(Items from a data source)
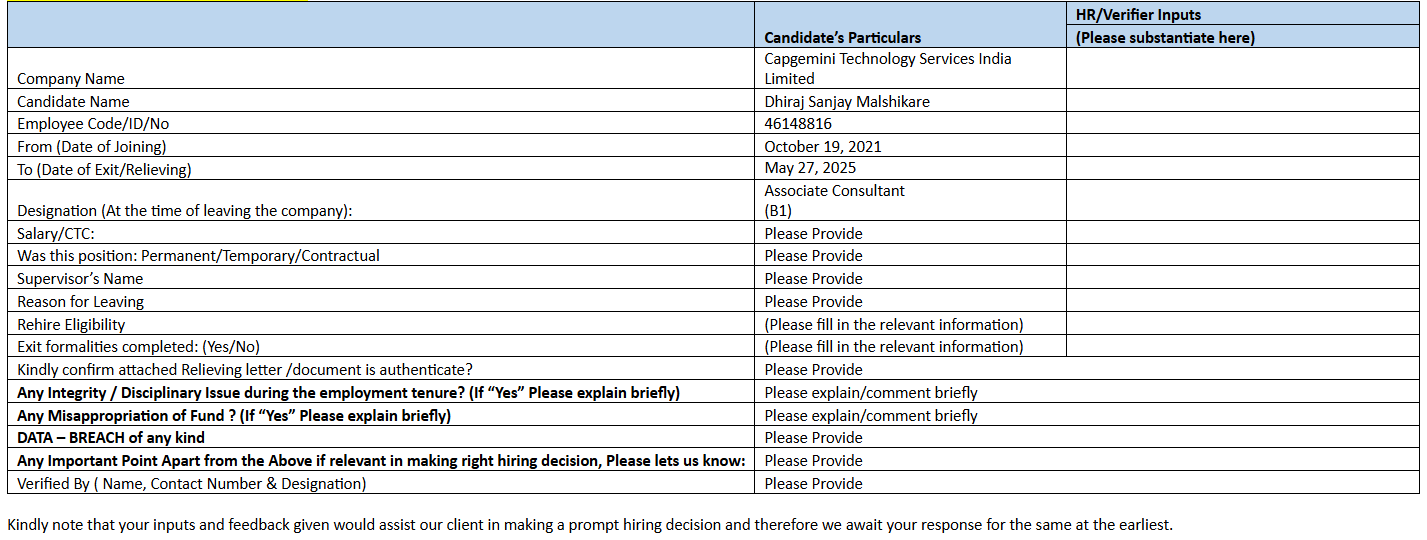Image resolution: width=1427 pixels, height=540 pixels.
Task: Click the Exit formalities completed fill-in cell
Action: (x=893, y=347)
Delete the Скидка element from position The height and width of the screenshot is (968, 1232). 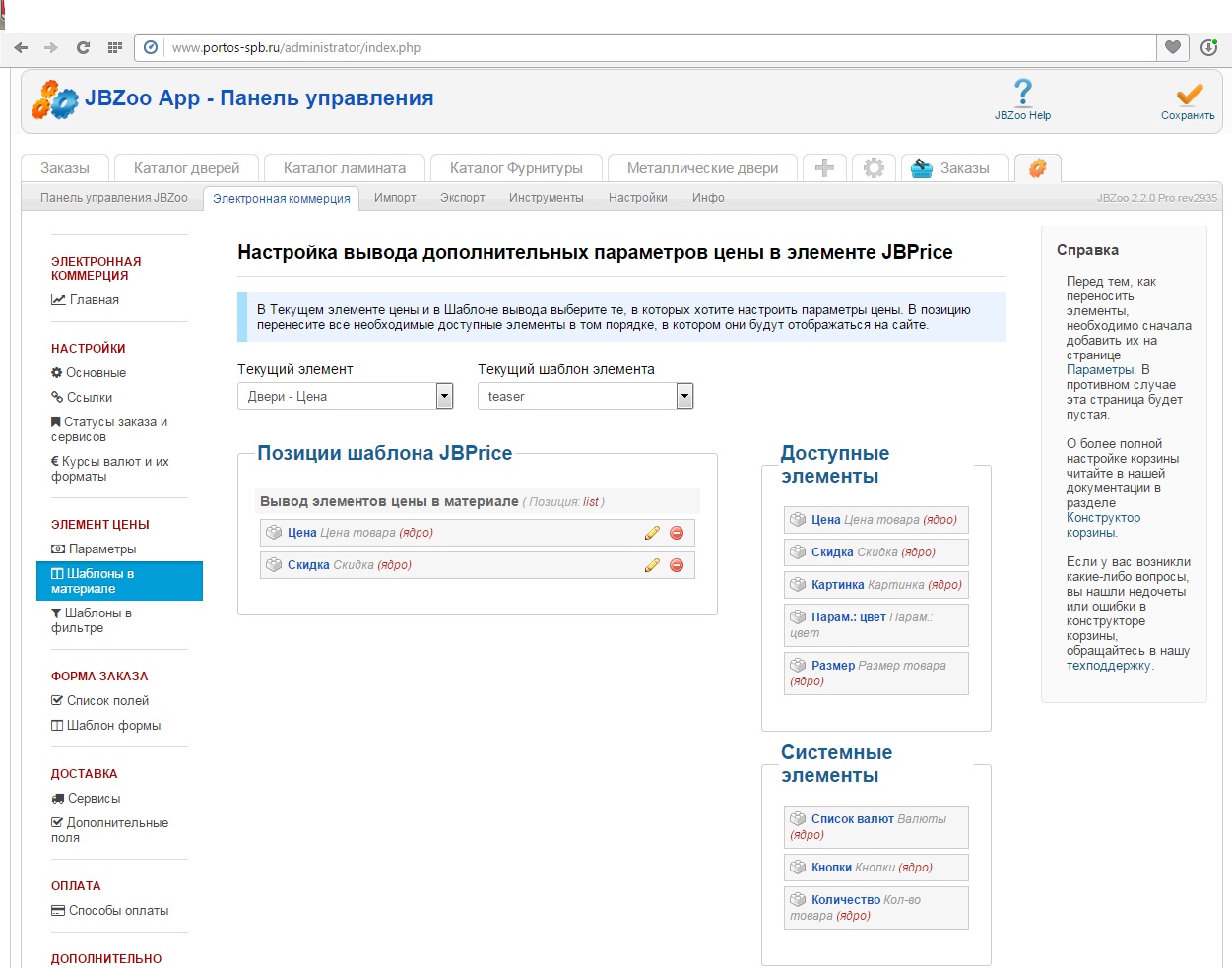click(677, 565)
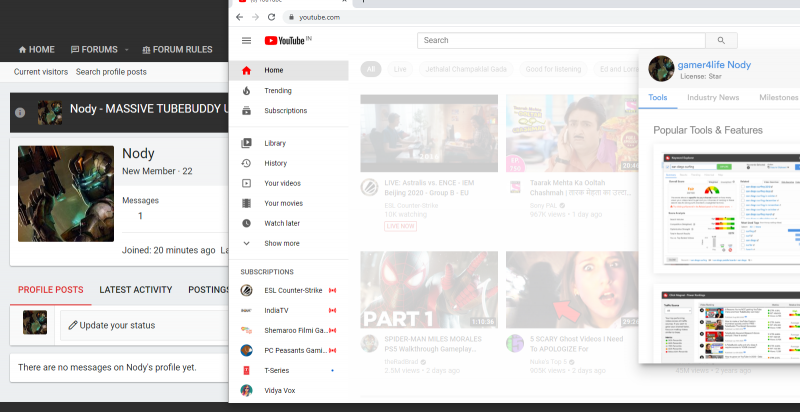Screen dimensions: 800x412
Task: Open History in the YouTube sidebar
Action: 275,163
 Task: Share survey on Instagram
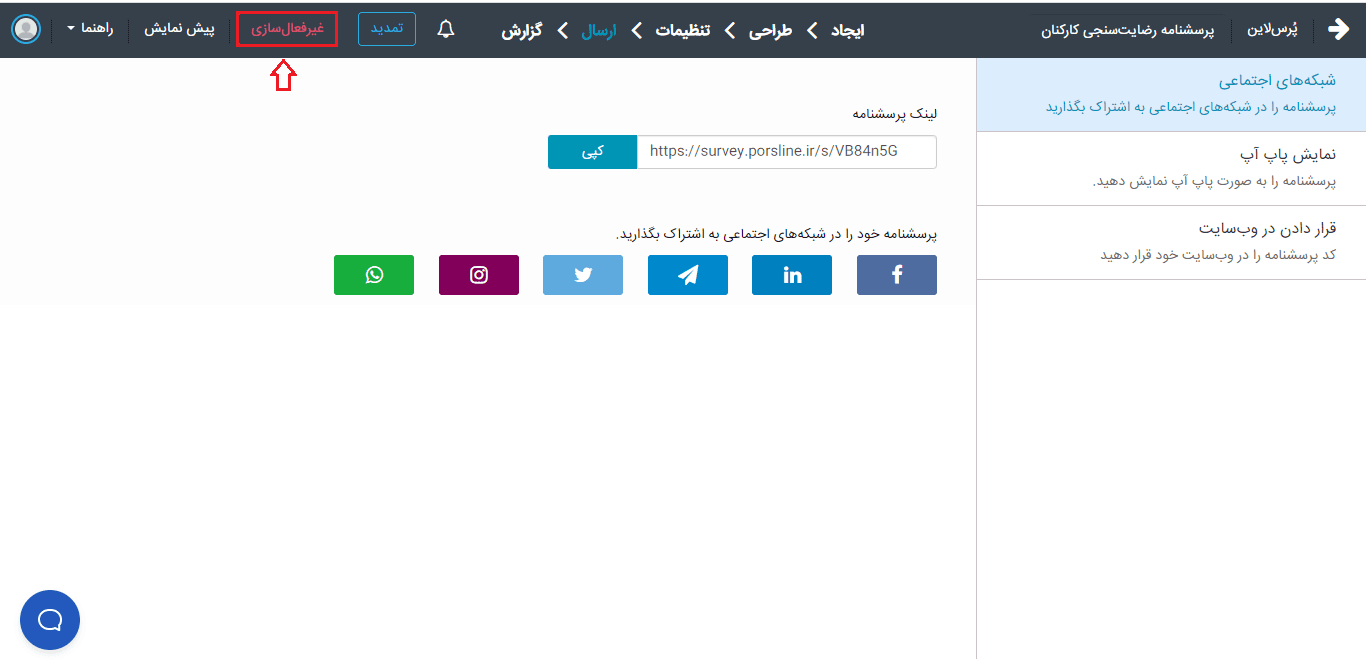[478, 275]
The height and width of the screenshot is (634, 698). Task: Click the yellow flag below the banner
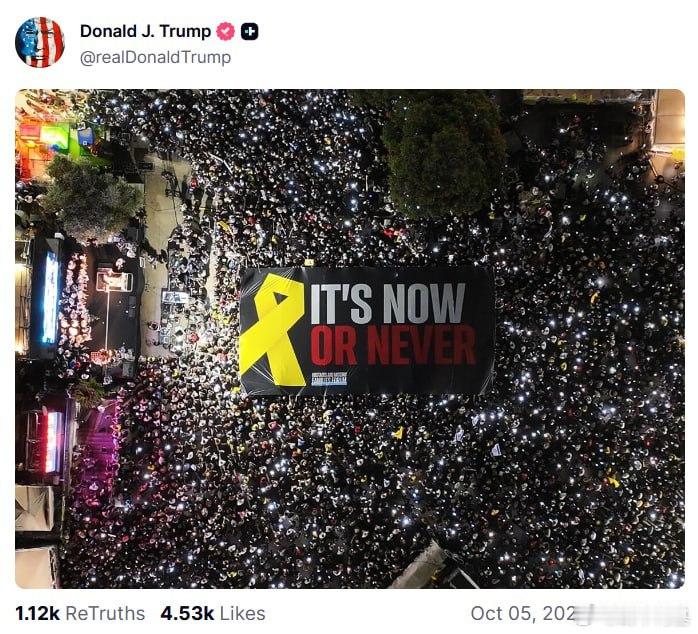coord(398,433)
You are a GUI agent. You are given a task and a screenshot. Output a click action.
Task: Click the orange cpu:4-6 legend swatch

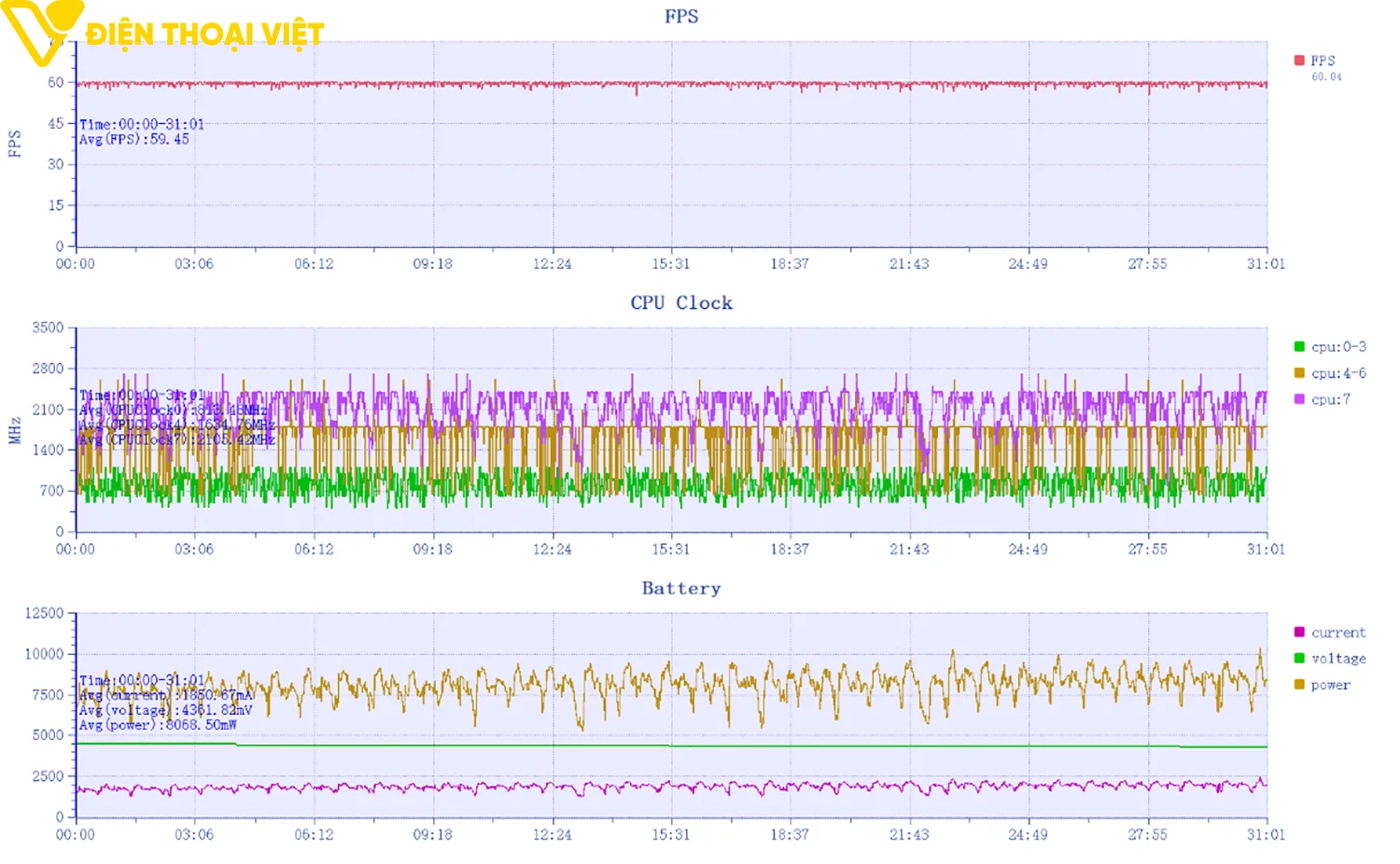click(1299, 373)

PROBLEM DESCRIPTION >>
With the pictures left out, give again exactly the lines from the one that contains "You are a GUI" through the final line of the data above.

EXERCISE SOLUTION >>
You are a GUI agent. You are given a task and a screenshot. Output a click action.
Task: Click the orange cpu:4-6 legend swatch

click(1299, 373)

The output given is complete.